* What this task involves *
The required output holds only the lines from the one containing "Task: Click inside the comments text box" through the end of the material below, copied exactly, please, with no pictures.

* Records shown *
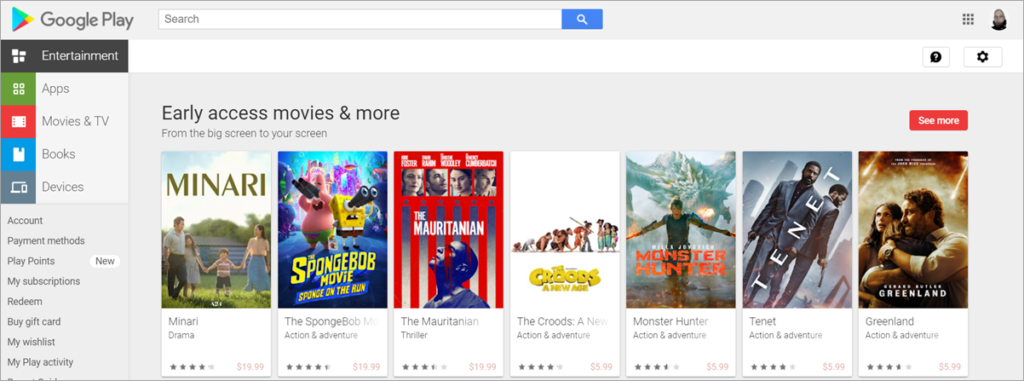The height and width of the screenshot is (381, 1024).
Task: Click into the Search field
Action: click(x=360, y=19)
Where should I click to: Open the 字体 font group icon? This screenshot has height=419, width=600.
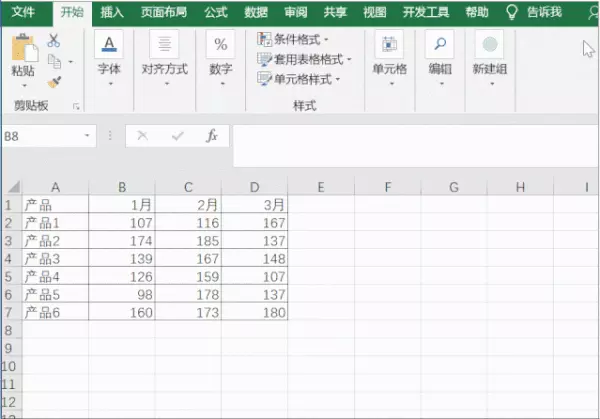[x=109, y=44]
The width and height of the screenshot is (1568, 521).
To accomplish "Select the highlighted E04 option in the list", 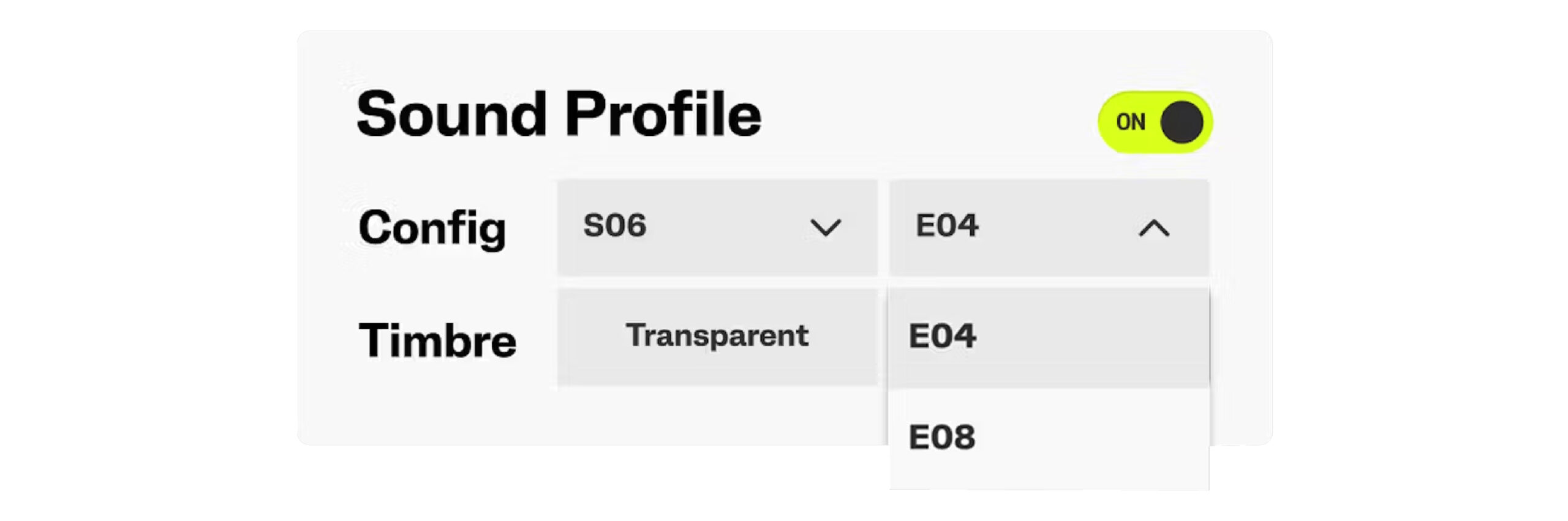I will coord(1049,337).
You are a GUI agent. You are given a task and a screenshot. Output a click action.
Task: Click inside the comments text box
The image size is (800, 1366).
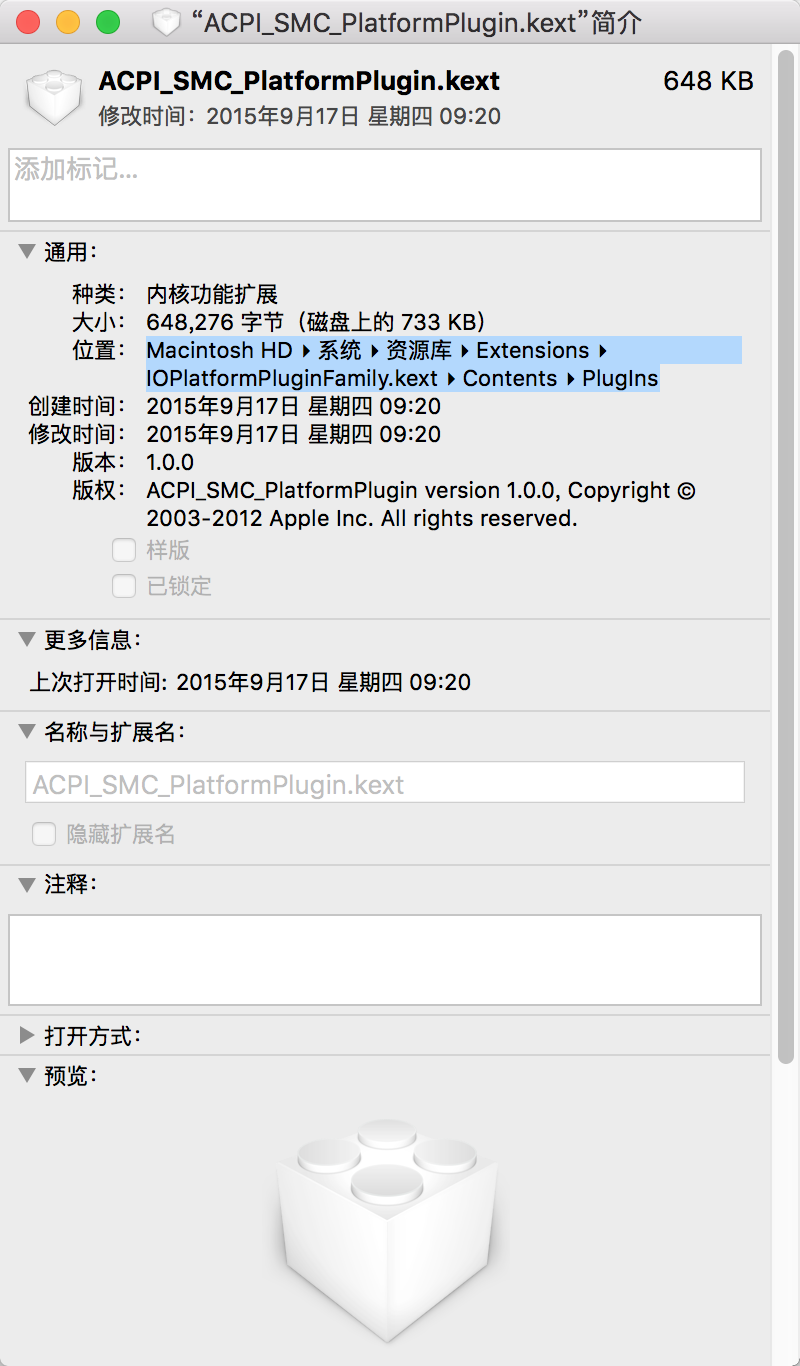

* Task output *
Task: Click inside the comments text box
The image size is (800, 1366).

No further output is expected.